Task item:
Spot each line in the records below where the word "element" occurs, then copy it.

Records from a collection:
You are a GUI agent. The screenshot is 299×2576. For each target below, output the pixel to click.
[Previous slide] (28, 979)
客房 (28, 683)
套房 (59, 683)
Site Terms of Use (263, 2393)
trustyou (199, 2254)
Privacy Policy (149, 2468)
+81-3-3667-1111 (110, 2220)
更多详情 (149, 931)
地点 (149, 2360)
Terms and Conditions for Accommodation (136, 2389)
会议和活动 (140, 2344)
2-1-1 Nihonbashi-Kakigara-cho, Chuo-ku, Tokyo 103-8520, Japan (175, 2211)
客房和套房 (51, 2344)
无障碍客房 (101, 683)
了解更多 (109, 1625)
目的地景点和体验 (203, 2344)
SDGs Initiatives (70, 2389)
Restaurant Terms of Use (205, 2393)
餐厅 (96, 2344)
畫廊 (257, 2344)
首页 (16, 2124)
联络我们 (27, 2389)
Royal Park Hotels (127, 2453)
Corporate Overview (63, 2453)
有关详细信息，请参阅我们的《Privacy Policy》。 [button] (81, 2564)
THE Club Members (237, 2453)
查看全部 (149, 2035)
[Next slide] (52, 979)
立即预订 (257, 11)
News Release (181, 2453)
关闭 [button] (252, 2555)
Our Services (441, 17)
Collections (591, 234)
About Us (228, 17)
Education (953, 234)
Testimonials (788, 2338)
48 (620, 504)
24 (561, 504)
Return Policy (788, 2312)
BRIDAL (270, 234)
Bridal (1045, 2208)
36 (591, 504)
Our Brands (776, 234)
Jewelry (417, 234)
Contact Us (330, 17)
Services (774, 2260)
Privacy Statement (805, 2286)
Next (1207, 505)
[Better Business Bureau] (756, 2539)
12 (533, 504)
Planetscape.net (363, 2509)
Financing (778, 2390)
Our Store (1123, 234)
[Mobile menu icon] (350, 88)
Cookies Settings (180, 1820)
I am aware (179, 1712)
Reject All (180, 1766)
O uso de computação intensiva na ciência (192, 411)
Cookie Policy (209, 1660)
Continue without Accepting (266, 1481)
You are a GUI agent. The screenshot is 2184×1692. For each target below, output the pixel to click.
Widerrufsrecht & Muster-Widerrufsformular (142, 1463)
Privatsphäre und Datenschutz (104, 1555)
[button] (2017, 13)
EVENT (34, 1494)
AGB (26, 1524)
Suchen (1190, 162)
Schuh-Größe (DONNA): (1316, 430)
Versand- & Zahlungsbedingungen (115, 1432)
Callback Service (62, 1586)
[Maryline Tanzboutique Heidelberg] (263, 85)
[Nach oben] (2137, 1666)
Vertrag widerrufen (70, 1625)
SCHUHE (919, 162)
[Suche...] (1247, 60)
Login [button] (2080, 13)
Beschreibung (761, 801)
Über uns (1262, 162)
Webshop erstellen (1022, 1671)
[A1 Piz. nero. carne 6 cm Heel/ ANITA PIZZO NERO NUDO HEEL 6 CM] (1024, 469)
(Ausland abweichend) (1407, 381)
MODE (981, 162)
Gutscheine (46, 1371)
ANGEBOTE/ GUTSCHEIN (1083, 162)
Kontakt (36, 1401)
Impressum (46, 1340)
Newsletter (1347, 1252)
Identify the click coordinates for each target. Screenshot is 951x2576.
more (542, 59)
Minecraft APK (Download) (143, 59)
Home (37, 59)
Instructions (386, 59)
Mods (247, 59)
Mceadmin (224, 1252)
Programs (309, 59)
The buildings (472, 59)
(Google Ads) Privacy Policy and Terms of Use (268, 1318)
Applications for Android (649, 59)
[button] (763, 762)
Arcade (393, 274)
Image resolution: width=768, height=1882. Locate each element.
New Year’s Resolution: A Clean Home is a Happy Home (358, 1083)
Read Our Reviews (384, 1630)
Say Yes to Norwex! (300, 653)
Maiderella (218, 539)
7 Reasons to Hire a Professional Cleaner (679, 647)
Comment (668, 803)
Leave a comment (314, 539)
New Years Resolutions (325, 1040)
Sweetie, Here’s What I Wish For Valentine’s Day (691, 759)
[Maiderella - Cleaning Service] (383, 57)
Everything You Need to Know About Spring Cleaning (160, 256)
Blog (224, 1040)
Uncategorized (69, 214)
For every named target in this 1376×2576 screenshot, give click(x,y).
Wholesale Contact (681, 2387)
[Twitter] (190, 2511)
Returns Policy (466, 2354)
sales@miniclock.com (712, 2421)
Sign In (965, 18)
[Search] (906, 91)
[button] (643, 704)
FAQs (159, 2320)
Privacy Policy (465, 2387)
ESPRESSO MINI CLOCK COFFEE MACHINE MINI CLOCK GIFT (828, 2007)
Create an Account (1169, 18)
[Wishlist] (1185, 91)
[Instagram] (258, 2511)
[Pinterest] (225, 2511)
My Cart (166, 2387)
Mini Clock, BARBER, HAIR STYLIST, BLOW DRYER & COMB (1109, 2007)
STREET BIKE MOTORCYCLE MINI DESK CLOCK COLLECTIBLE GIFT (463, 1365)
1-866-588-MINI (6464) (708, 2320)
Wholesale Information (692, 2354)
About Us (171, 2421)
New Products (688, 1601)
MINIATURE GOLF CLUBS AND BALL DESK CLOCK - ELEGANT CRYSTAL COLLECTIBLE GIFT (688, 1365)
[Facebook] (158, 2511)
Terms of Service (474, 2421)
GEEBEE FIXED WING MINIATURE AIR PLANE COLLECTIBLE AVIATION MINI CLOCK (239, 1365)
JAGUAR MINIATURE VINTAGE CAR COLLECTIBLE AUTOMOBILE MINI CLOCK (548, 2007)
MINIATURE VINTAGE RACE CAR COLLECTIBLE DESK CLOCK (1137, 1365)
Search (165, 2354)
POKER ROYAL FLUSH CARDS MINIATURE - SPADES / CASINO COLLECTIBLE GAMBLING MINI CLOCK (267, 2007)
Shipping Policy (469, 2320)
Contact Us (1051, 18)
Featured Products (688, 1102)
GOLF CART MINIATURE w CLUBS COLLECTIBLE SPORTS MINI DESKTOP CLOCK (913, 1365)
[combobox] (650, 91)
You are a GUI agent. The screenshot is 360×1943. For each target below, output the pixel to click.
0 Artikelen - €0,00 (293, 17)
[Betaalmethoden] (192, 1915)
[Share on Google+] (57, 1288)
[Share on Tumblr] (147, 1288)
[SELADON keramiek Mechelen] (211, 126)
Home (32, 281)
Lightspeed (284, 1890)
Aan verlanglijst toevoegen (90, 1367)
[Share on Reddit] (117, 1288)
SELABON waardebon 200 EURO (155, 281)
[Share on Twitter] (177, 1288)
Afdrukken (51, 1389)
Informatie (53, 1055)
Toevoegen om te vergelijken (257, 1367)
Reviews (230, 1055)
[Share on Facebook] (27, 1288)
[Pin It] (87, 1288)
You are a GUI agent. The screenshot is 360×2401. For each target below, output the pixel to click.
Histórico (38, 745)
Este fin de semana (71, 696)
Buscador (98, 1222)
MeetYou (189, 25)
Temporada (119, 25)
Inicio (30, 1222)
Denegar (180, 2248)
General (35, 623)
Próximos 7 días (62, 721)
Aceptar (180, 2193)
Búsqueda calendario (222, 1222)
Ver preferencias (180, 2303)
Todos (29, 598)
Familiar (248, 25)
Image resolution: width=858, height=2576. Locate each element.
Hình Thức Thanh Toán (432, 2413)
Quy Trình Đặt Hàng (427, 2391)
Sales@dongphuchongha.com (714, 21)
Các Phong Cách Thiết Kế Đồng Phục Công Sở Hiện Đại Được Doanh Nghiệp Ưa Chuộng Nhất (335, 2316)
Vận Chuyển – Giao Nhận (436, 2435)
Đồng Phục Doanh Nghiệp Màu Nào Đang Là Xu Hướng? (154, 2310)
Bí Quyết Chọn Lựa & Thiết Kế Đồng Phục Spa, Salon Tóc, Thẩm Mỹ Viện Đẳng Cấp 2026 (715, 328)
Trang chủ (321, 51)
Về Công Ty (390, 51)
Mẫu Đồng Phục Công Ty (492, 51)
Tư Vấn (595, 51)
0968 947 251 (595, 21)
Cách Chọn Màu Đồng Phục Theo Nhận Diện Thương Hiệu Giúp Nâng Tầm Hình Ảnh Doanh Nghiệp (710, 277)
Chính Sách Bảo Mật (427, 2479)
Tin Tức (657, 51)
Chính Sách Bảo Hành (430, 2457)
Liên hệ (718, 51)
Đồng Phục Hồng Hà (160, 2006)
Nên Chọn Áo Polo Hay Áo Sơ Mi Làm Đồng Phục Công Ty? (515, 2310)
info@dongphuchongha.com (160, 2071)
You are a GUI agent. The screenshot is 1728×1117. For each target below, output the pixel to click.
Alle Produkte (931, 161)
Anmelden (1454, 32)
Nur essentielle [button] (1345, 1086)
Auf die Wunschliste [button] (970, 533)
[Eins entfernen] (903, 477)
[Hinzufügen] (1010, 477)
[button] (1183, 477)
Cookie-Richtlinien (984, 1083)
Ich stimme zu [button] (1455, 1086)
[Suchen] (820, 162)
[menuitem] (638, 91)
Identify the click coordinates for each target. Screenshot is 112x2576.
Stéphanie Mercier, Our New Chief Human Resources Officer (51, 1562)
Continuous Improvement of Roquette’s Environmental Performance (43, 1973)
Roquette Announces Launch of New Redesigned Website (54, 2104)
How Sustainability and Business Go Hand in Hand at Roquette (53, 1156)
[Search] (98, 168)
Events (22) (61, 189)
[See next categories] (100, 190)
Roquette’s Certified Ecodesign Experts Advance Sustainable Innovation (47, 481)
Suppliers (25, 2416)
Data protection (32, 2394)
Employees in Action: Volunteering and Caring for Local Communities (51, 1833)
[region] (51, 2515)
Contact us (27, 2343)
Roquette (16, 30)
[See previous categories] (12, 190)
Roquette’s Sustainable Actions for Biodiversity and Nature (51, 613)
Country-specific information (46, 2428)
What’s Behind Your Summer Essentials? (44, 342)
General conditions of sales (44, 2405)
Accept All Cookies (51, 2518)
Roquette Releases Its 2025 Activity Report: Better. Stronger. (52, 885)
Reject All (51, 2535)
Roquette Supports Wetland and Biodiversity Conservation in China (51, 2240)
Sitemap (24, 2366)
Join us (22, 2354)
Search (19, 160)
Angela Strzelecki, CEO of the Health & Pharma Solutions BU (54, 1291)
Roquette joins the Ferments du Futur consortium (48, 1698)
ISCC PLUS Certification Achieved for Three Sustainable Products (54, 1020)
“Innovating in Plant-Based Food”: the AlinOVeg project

Answer for this exercise:
Image resolution: width=768, height=1882. Locate each element.
Image resolution: width=858, height=2576. Locate each element.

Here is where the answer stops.